Rico Hill

Personal information
- Born: February 14, 1977 (age 49) Oceanside, California
- Listed height: 6 ft 7 in (2.01 m)

Career information
- High school: Brother Rice (Chicago, Illinois)
- College: Illinois State (1995–1998)
- NBA draft: 1999: 2nd round, 31st overall pick
- Drafted by: Los Angeles Clippers
- Playing career: 1998–2012
- Position: Small forward / power forward

Career history
- 1998–1999: Fuenlabrada
- 1999–2000: Quad City Thunder
- 2000–2001: Estudiantes
- 2001–2002: Dakota Wizards
- 2002: Fargo-Moorhead Beez
- 2002: Marinos de Oriente
- 2002–2003: Le Mans Sarthe
- 2003: Pallacanestro Messina
- 2004: Charleston Lowgators
- 2004: San Miguel Beermen
- 2005: JDA Dijon
- 2005–2006: San Miguel Beermen
- 2006: Rockford Lightning
- 2006: Benfica
- 2007: Sabadell Sant Nicolau
- 2007–2009: AD Vagos
- 2009–2011: Chicago Steam
- 2011–2012: Chicago Muscle
- 2012: Chicago Steam

Career highlights
- French League Foreign MVP (2003); MVC Player of the Year (1998);
- Stats at Basketball Reference

= Rico Hill =

American basketball player (born 1977)

Rico Hill (born February 14, 1977) is an American former professional basketball player.
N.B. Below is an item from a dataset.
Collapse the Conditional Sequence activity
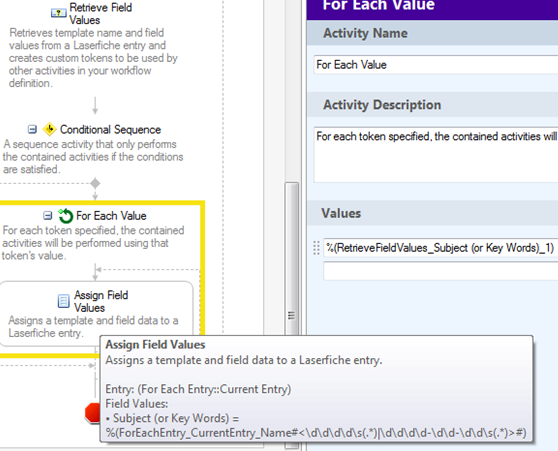Viewport: 558px width, 451px height. (x=32, y=129)
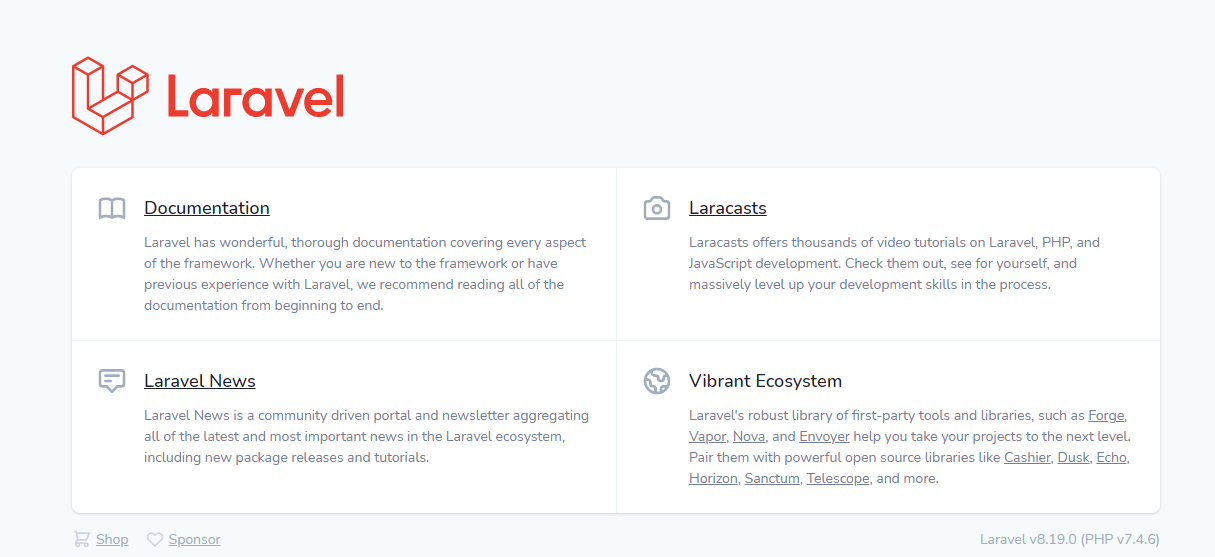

He played at the small forward and power forward positions.

==High school==
Hill attended Brother Rice High School, in Chicago, Illinois, where he played high school basketball.

==College career==
Hill played college basketball at Illinois State University, where he led the Redbirds to back-to-back Missouri Valley Conference championships, as well as consecutive NCAA Tournament appearances, in 1997 and 1998.

==Professional career==
Hill was selected by the Los Angeles Clippers, with the 31st pick in the 1999 NBA draft, but he never played in the NBA. He played with the Quad City Thunder (CBA), Estudiantes Madrid (Spain), Dakota Wizards (NBA D-League), Le Mans a French team, and the Charleston Lowgators (NBA D-League). He also played in Italy, and with the Chicago Steam of the American Basketball Association, and with for Baloncesto Fuenlabrada (Spain).

Hill was chosen by the Chicago Muscle, with the tenth pick in the 2011 Premier Basketball League Draft.